TITLE IV - ENHANCED FINANCIAL DISCLOSURES
SEC. 402. ENHANCED CONFLICT OF INTEREST PROVISIONS.
(a) PROHIBITION ON PERSONAL LOANS TO EXECUTIVES. - Section 13 of the Securities
Exchange Act of 1934 (15 U.S.C. 78m), as amended by this Act, is amended by
adding at the end the following:
"(k) PROHIBITION ON PERSONAL LOANS TO EXECUTIVES. -
"(1) IN GENERAL. - It shall be unlawful for any issuer
(as defined in section 2 of the Sarbanes-Oxley Act of 2002), directly or indirectly,
including through any subsidiary, to extend or maintain credit, to arrange for
the extension of credit, or to renew an extension of credit, in the form of
a personal loan to or for any director or executive officer (or equivalent thereof)

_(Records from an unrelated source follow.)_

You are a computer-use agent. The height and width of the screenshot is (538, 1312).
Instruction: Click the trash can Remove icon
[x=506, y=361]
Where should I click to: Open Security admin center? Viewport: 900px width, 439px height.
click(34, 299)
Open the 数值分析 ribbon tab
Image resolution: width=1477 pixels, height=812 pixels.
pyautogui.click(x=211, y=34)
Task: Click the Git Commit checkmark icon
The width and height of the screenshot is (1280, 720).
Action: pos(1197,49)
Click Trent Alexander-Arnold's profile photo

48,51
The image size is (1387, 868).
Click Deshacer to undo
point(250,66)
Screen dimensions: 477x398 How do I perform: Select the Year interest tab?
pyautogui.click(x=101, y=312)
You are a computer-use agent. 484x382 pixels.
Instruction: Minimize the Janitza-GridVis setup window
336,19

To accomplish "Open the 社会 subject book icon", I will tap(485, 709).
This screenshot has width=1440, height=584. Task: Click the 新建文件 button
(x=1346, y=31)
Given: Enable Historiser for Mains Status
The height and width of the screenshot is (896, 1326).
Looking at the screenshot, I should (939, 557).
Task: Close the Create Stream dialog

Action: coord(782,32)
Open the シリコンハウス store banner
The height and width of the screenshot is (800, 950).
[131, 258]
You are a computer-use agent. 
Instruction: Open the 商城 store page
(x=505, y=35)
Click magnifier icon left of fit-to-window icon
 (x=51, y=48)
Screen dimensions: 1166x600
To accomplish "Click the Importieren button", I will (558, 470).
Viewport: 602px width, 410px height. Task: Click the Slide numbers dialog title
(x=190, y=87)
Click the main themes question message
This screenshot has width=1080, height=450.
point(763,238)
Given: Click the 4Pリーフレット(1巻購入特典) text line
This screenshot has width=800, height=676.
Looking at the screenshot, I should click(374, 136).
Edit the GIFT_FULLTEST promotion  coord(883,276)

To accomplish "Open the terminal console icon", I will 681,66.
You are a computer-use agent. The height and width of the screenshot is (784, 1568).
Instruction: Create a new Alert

of that issuer. An extension of credit maintained by the issuer on the date
of enactment of this subsection shall not be subject to the provisions of this
subsection, provided that there is no material modification to any term of any
such extension of credit or any renewal of any such extension of credit on or
after that date of enactment.
"(2) LIMITATION. - Paragraph (1) does not preclude any
home improvement and manufactured home loans (as that term is defined in section
5 of the Home Owners’ Loan Act (12 U.S.C. 1464)), consumer credit (as
defined in section 103 of the Truth in Lending Act (15 U.S.C. 1602)), or any
extension of credit under an open end credit plan (as defined in section 103
of the Truth in Lending Act (15 U.S.C. 1602)), or a charge card (as defined
in section 127(c)(4)(e) of the Truth in Lending Act (15 U.S.C. 1637(c)(4)(e)),
or any extension of credit by a broker or dealer registered under section 15
of this title to an employee of that broker or dealer to buy, trade, or carry
securities, that is permitted under rules or regulations of the Board of Governors
of the Federal Reserve System pursuant to section 7 of this title (other than
an extension of credit that would be used to purchase the stock of that issuer),
that is -
"(A) made or provided in the ordinary course of the consumer
credit business of such issuer;
"(B) of a type that is generally made available by such
issuer to the public; and
"(C) made by such issuer on market terms, or terms that
are no more favorable than those offered by the issuer to the general public
for such extensions of credit.
"(3) RULE OF CONSTRUCTION FOR CERTAIN LOANS. - Paragraph
(1) does not apply to any loan made or maintained by an insured depository institution
(as defined in section 3 of the Federal Deposit Insurance Act (12 U.S.C. 1813)),
if the loan is subject to the insider lending restrictions of section 22(h)
of the Federal Reserve Act (12 U.S.C. 375b).".